We can quickly see that there a few first-class fares that are much higher than the others. Let's sort the data set by the ```Fare``` column so we can see the cost of the most expensive tickets.

In [None]:
df.sort_values(by='Fare', ascending=False).head(10)

Since the ```$512``` fares appear to be outliers, let's replace them with ```$213```, since it is the second highest value and much closer to the other data points.

In [None]:
for idx in df.index:
    if df.loc[idx].Fare > 500:
        df.set_value(idx, 'Fare', 263.0000)

### Dealing with Missing Data
When deciding how to handle missing values, it is important to know how prevalent they are in your data. Let's use ```pandas``` to find out how many ```Cabin``` values are missing from our data set.

__=>__ Use ```pandas``` to get the sum of all the null values in the ```Cabin``` column.

Documentation:    
http://pandas.pydata.org/pandas-docs/stable/generated/pandas.isnull.html    
http://pandas.pydata.org/pandas-docs/stable/generated/pandas.DataFrame.sum.html

In [None]:
# Sum the number of null Cabin values.

### Deleting a Feature


__=>__ Since most of the ```Cabin``` values are missing, let's use ```pandas``` to drop the column. We will also drop the ```Ticket``` column, since as we saw earlier, it contains of a mix of text and numeric data that doesn't appear to contain any useful information. *HINT: remember to set ```axis=1```.*

Documentation:  
http://pandas.pydata.org/pandas-docs/stable/generated/pandas.DataFrame.drop.html  
https://chrisalbon.com/python/pandas_dropping_column_and_rows.html

In [None]:
# Use pandas to drop the Cabin and Ticket columns.

### Filling in Missing Data
While the ```Age``` column also contains null values, it is missing far fewer than the ```Cabin``` column, so we will fill those in rather than drop the column. The simplest approach, which we'll use here, is to replace the null values with the mean age of the passengers.

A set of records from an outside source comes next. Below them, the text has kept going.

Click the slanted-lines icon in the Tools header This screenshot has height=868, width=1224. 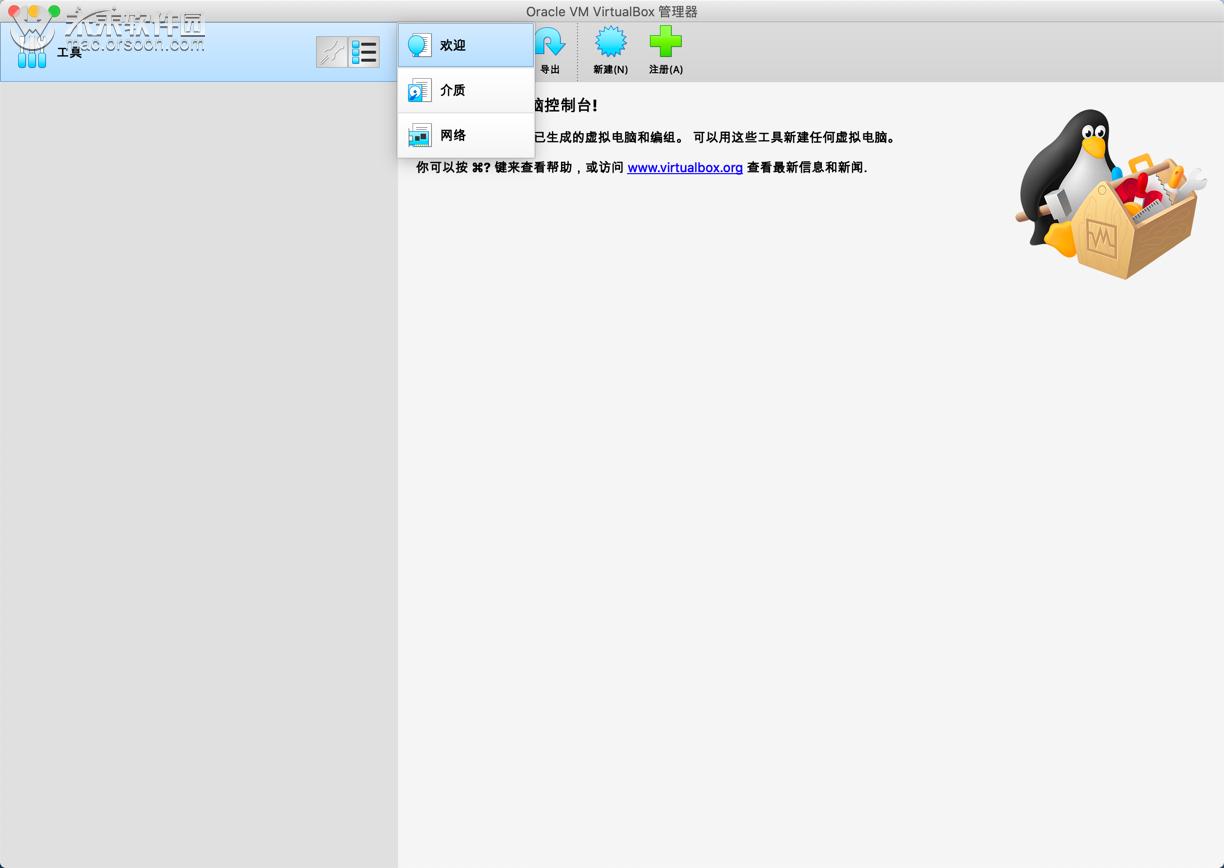coord(329,51)
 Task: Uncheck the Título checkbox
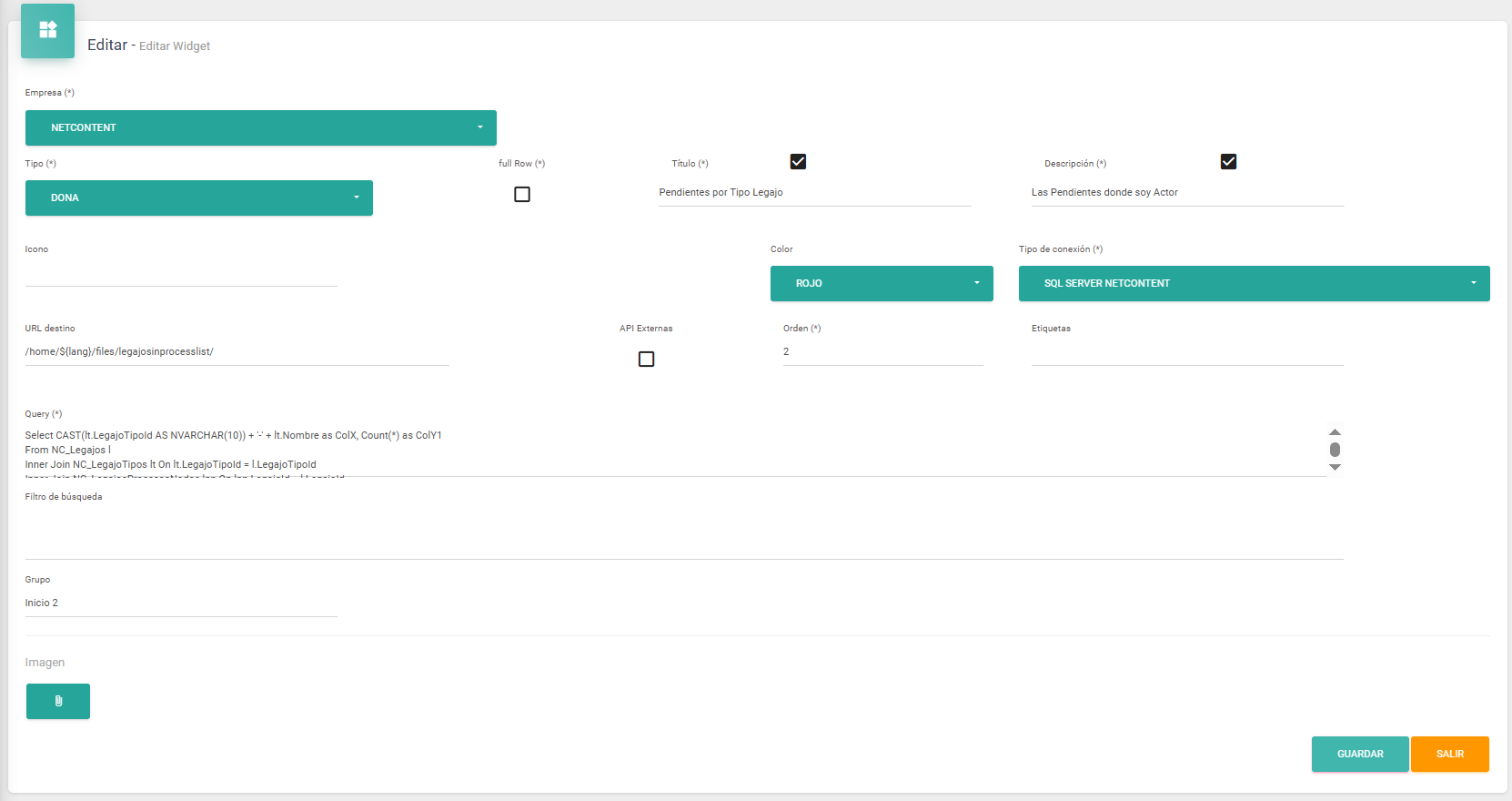[x=798, y=162]
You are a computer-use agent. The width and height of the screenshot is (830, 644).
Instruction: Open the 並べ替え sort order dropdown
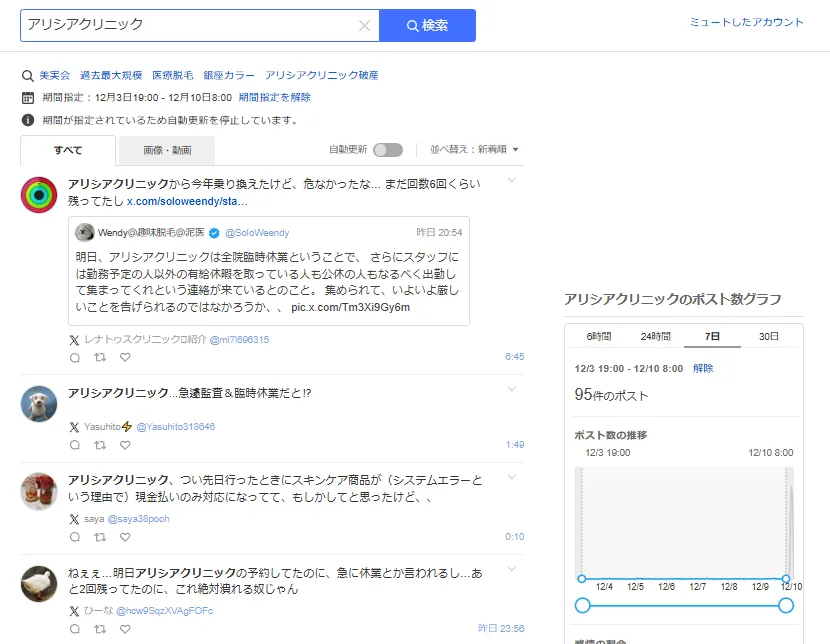(x=474, y=150)
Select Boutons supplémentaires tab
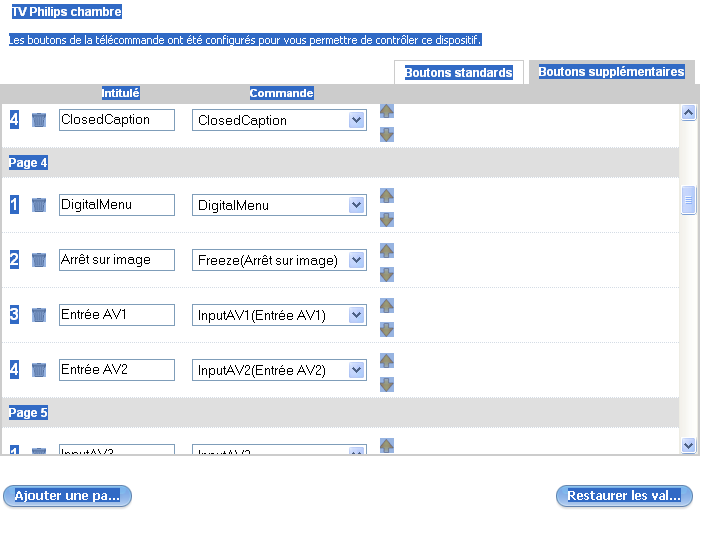Screen dimensions: 704x550 (611, 72)
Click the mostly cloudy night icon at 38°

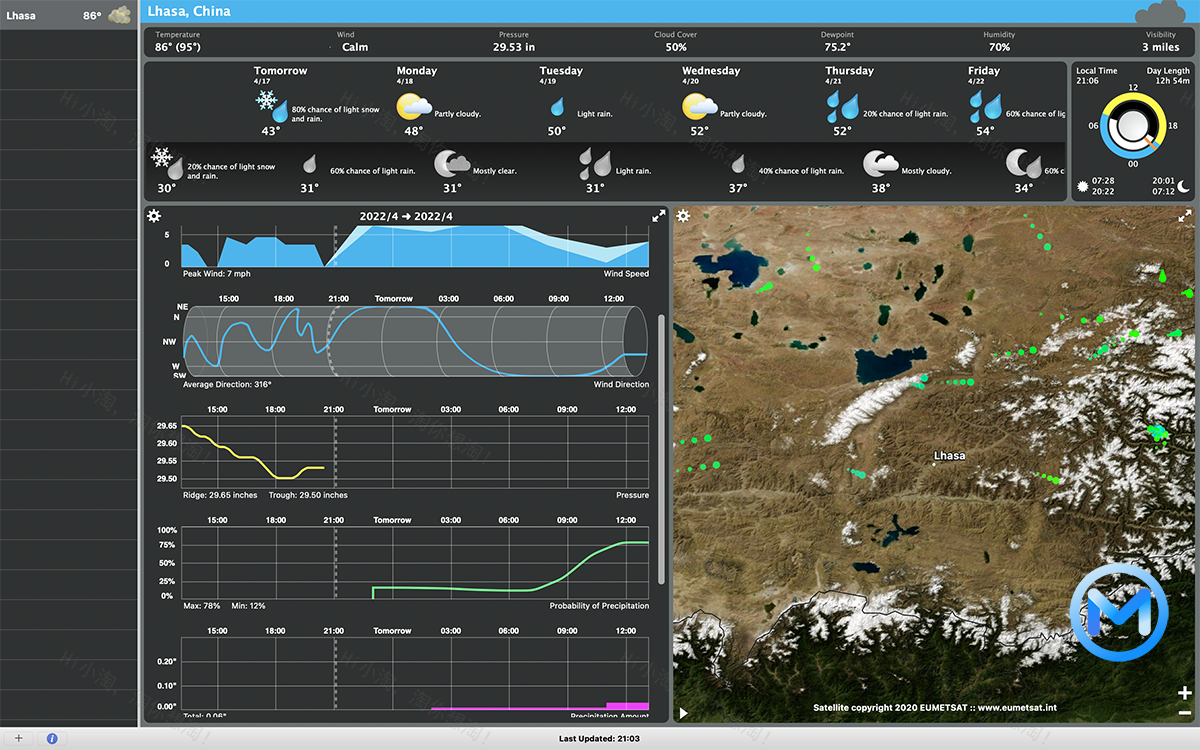click(879, 161)
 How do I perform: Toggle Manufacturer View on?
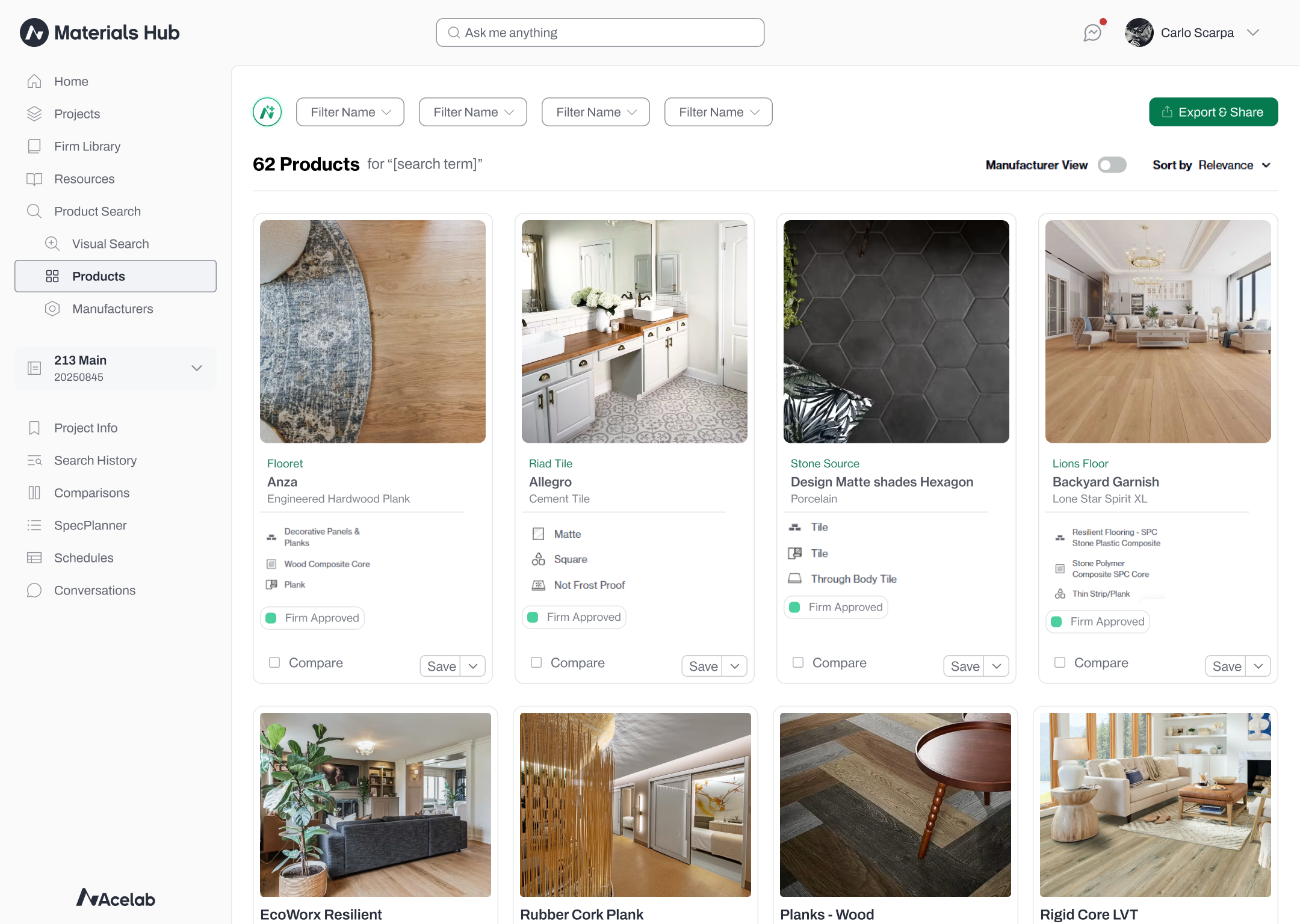coord(1112,164)
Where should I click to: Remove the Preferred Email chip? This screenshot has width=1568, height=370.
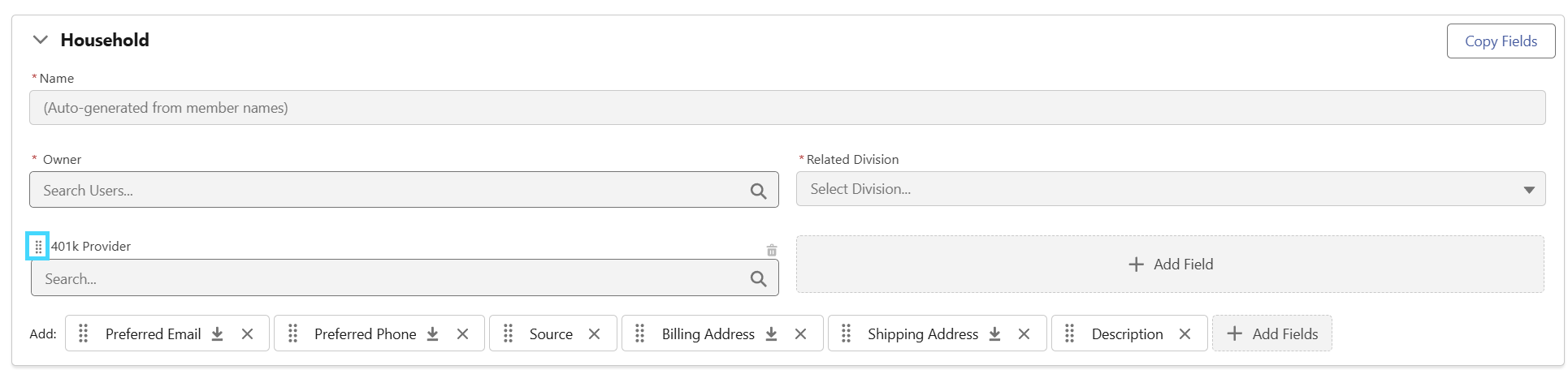[x=247, y=333]
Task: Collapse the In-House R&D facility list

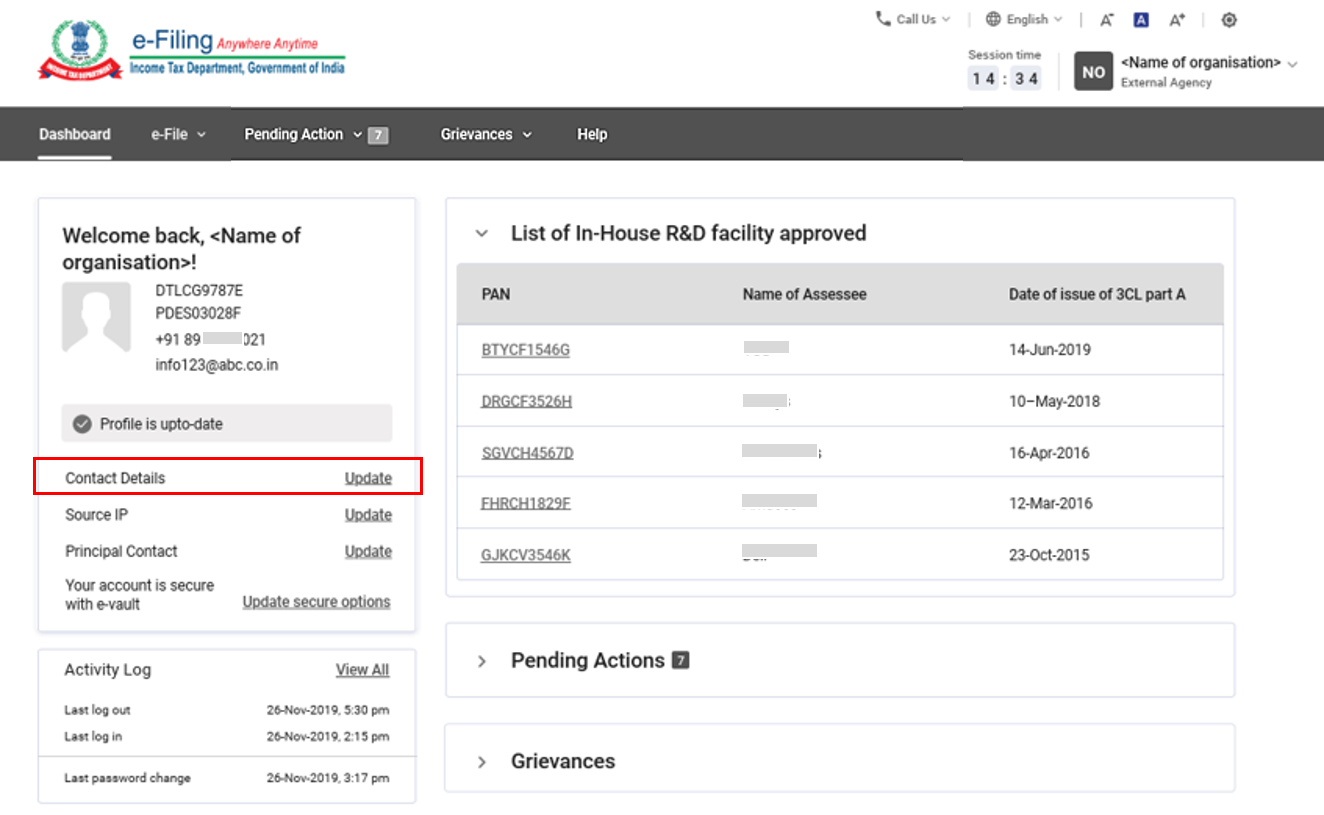Action: click(x=482, y=234)
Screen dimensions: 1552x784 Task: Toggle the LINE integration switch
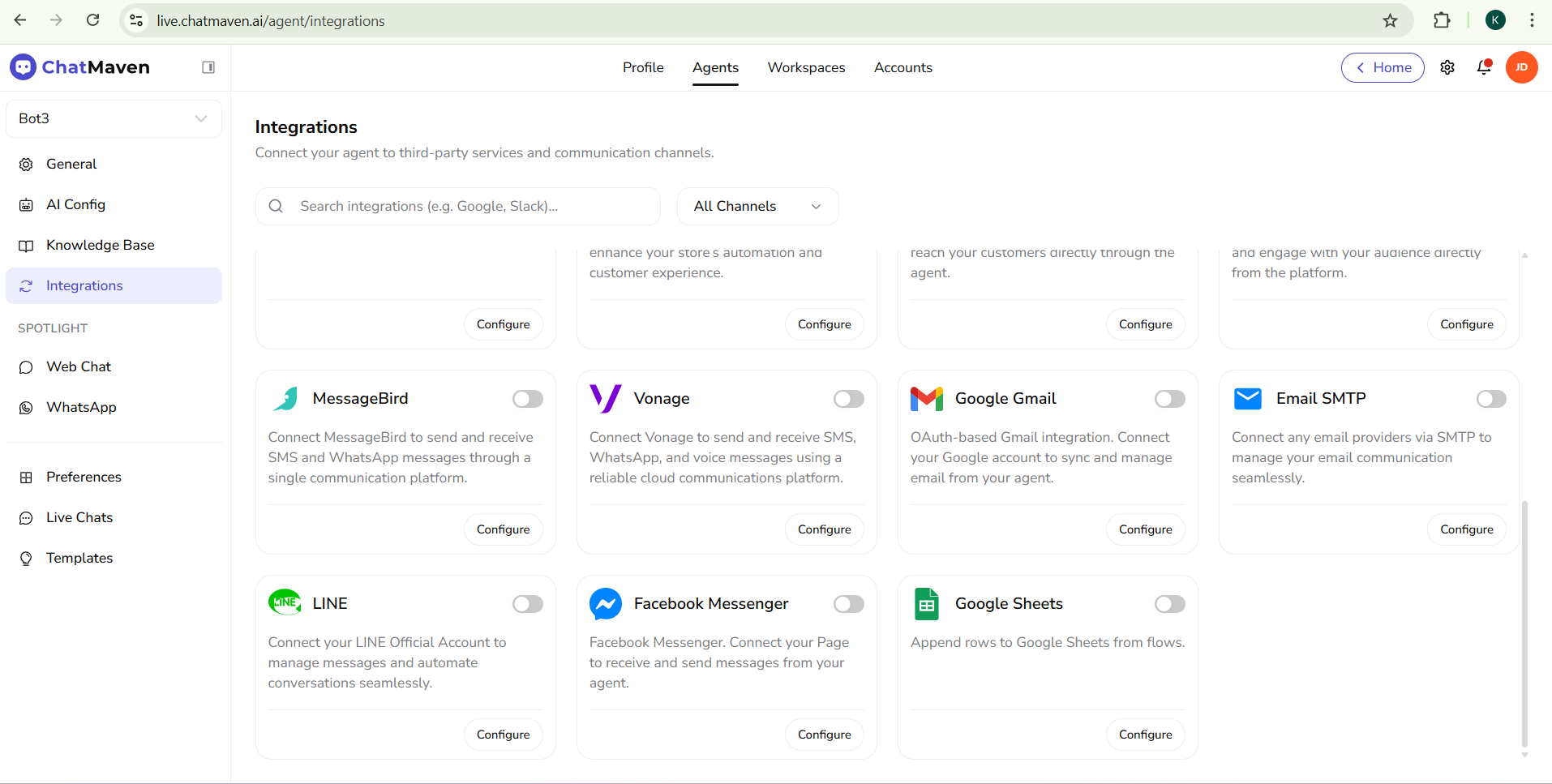click(527, 604)
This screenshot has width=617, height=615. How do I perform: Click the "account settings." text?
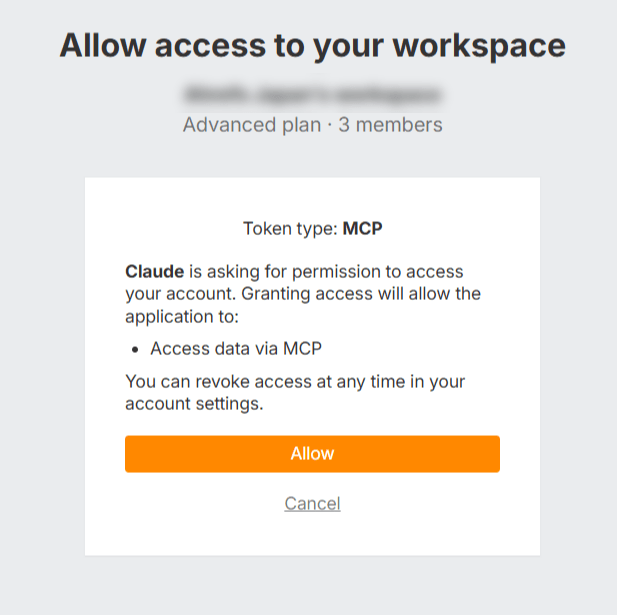[x=194, y=404]
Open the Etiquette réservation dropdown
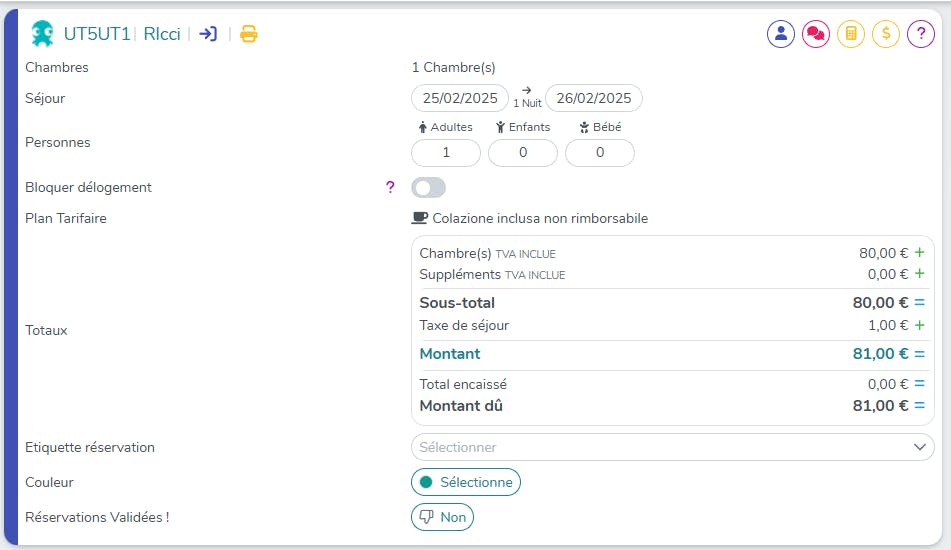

__=>__ First use ```pandas``` to calculate and save the mean age of the passengers. Then replace the null values in the ```Age``` column with that number.

Documentation:  
http://pandas.pydata.org/pandas-docs/stable/generated/pandas.DataFrame.mean.html     
http://pandas.pydata.org/pandas-docs/stable/generated/pandas.DataFrame.fillna.html

In [None]:
# First, use pandas to find the mean age of the passengers: mean_age
mean_age = 

# ...and then fill in the null Age values with mean_age.

In [None]:
# Check that there are no more null values in the Age column.

### Save Your Work
...you will need it in a few weeks!

In [None]:
import pandas.io.sql as pd_sql
import sqlite3 as sql

# Create a sqlite3 database to store the data.
con = sql.connect('titanic.db') 

__=>__ Use ```pandas``` to write your ```DataFrame``` to the ```sqlite``` database.

Documenation: http://pandas.pydata.org/pandas-docs/stable/generated/pandas.DataFrame.to_sql.html

In [None]:
# Use pandas to save your dataframe to a sqlite database name 'training_data'.